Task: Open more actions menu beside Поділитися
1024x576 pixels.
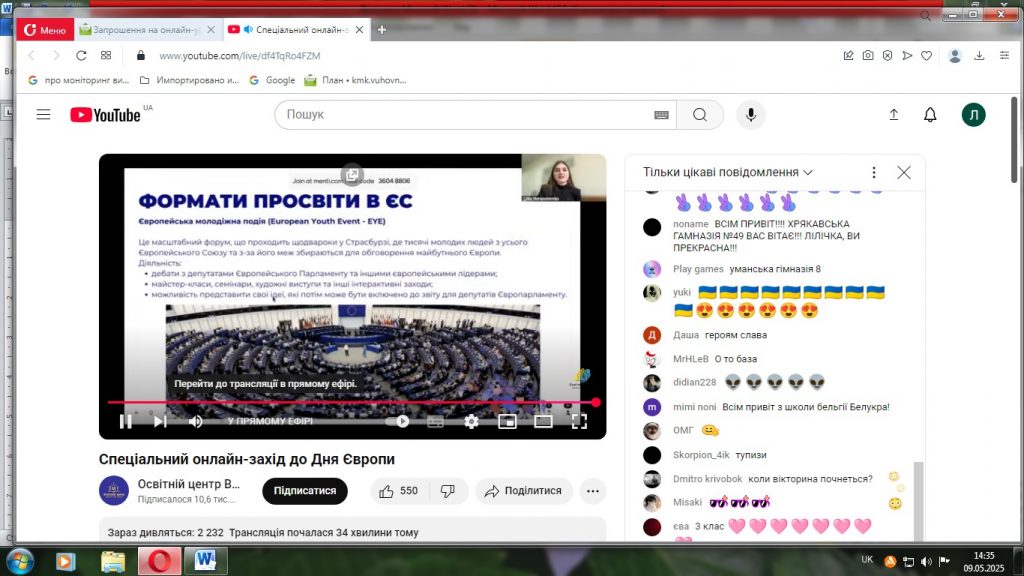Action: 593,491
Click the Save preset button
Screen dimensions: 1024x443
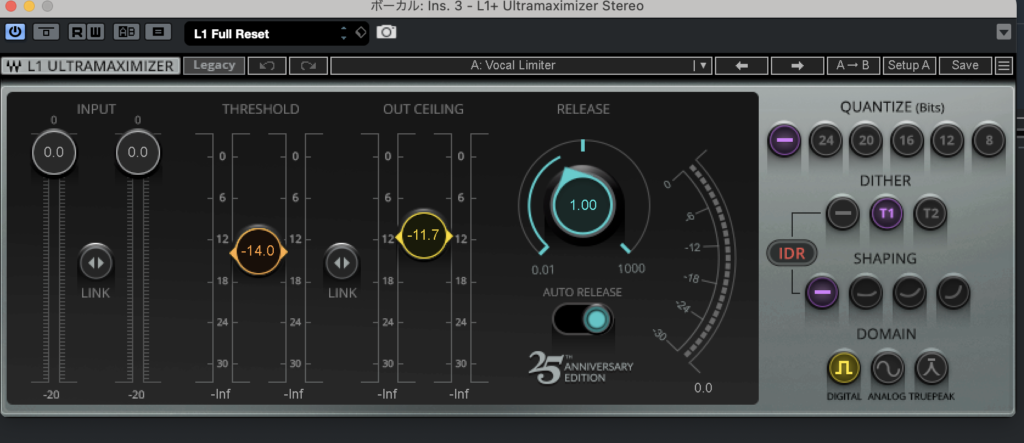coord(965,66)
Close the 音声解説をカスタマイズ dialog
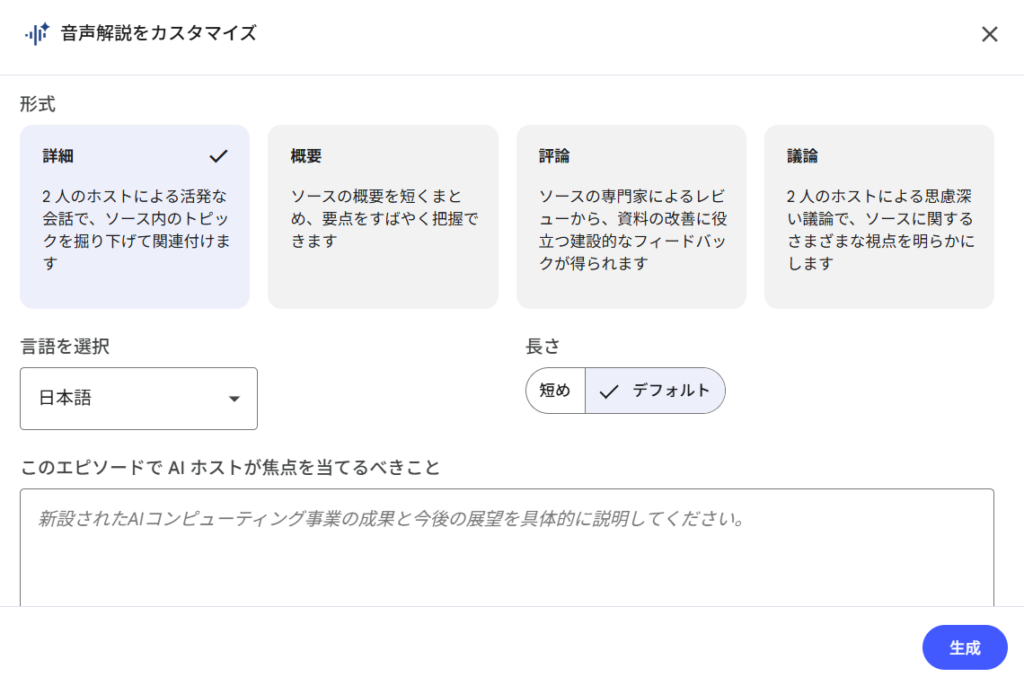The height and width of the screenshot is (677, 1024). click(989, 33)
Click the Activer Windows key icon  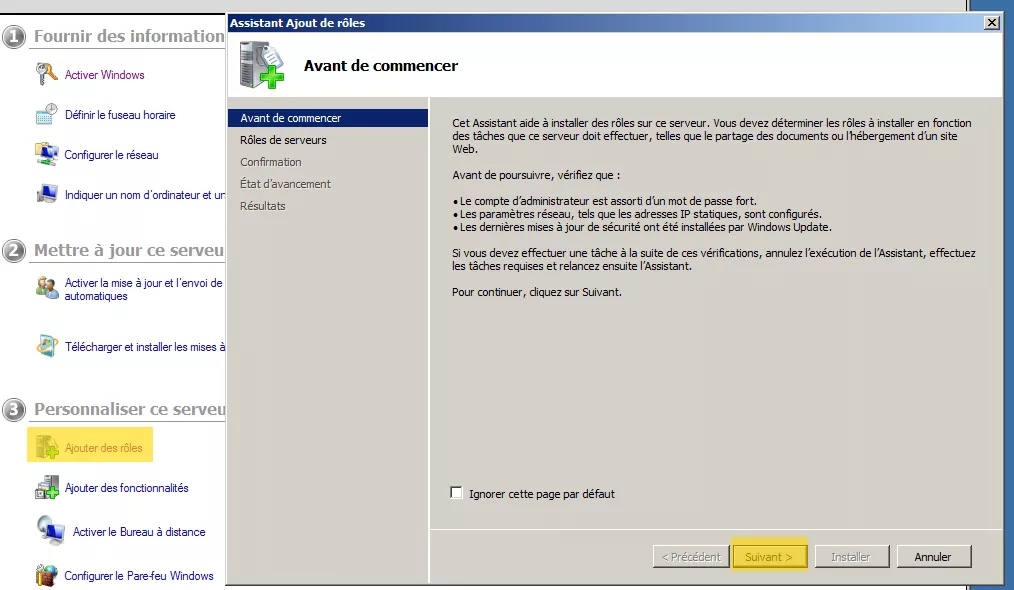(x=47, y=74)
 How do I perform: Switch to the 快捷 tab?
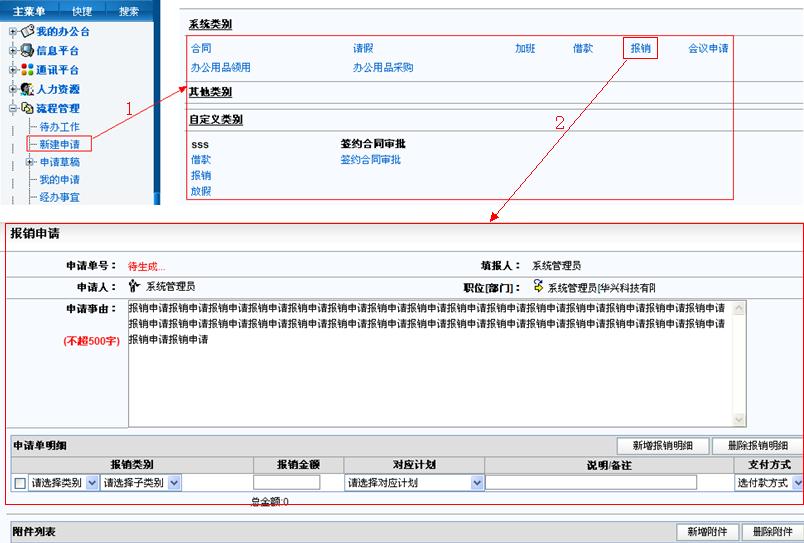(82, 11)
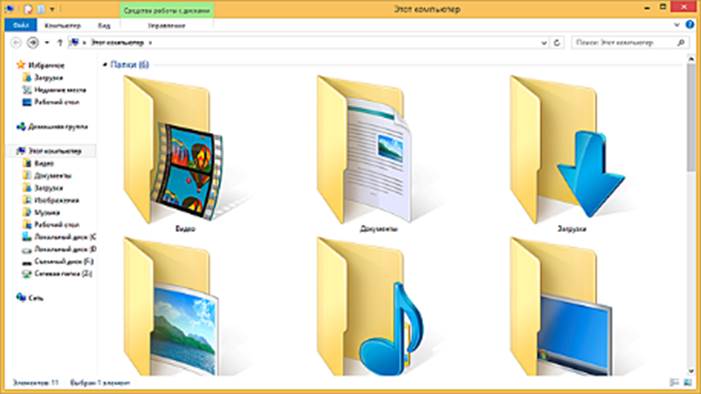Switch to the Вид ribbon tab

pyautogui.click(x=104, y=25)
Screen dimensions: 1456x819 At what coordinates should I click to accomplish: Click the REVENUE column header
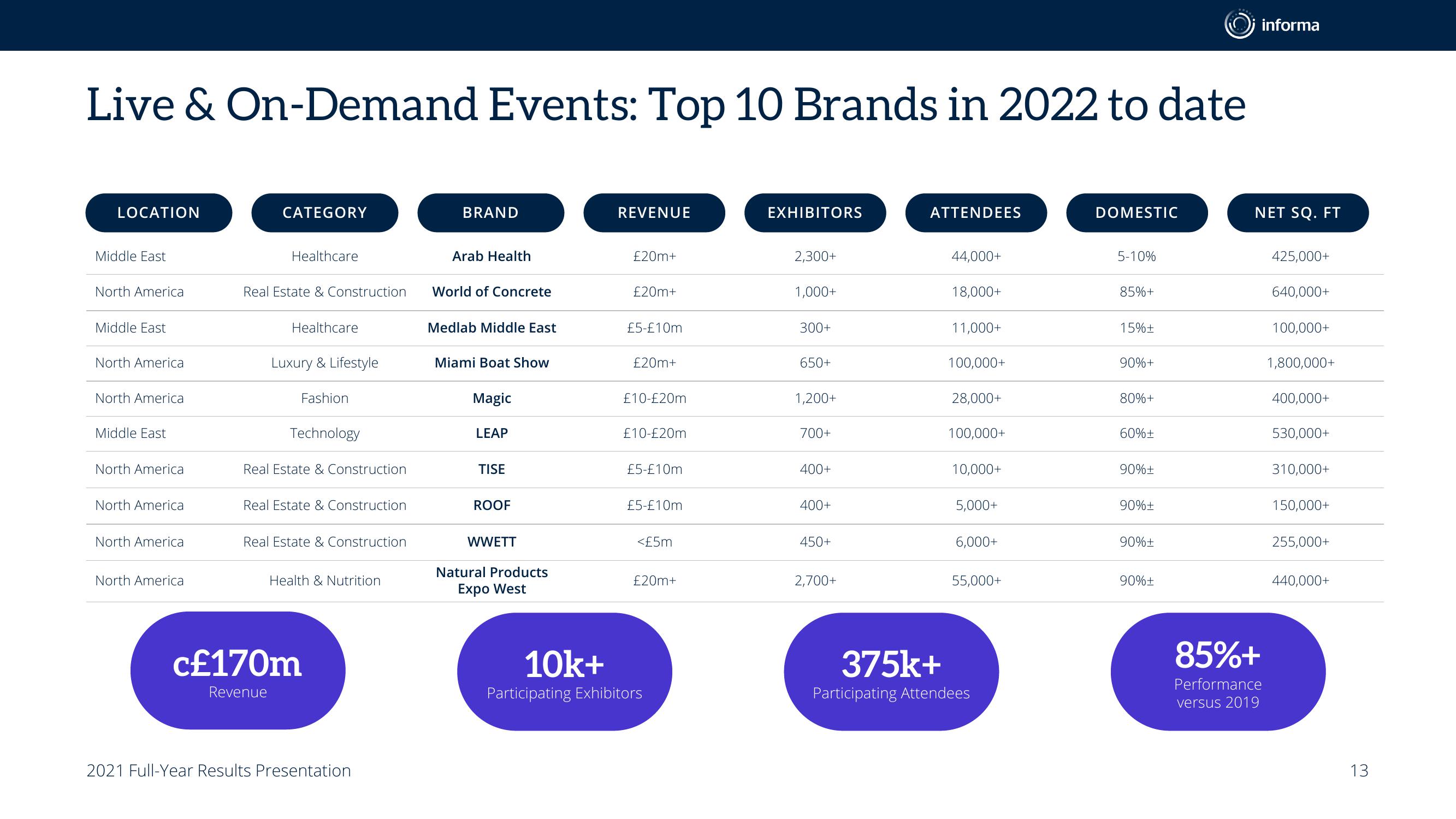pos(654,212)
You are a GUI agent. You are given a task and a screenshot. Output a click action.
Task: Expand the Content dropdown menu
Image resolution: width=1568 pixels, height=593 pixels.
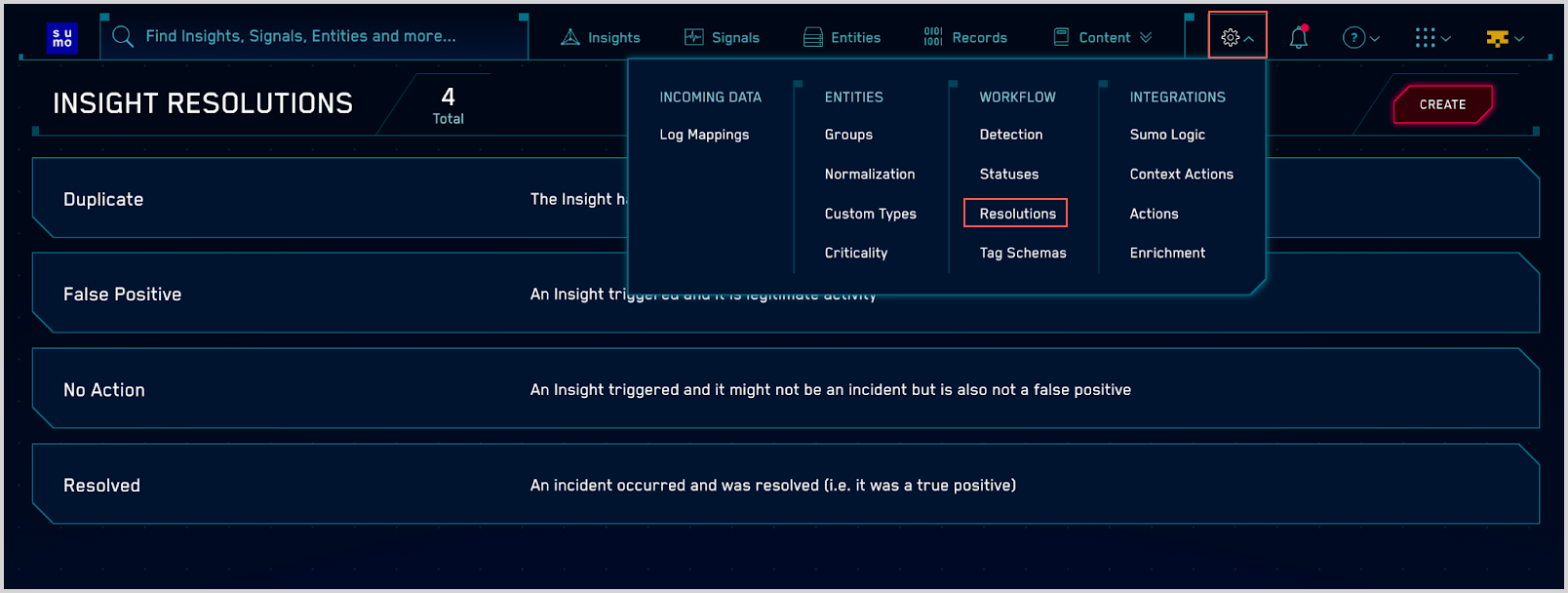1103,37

==========

Look for the string "menu" in the listing above and copy every line holding it.

Completed exercise:
Task: Open more actions menu beside Поділитися
Task: Expand the Content dropdown menu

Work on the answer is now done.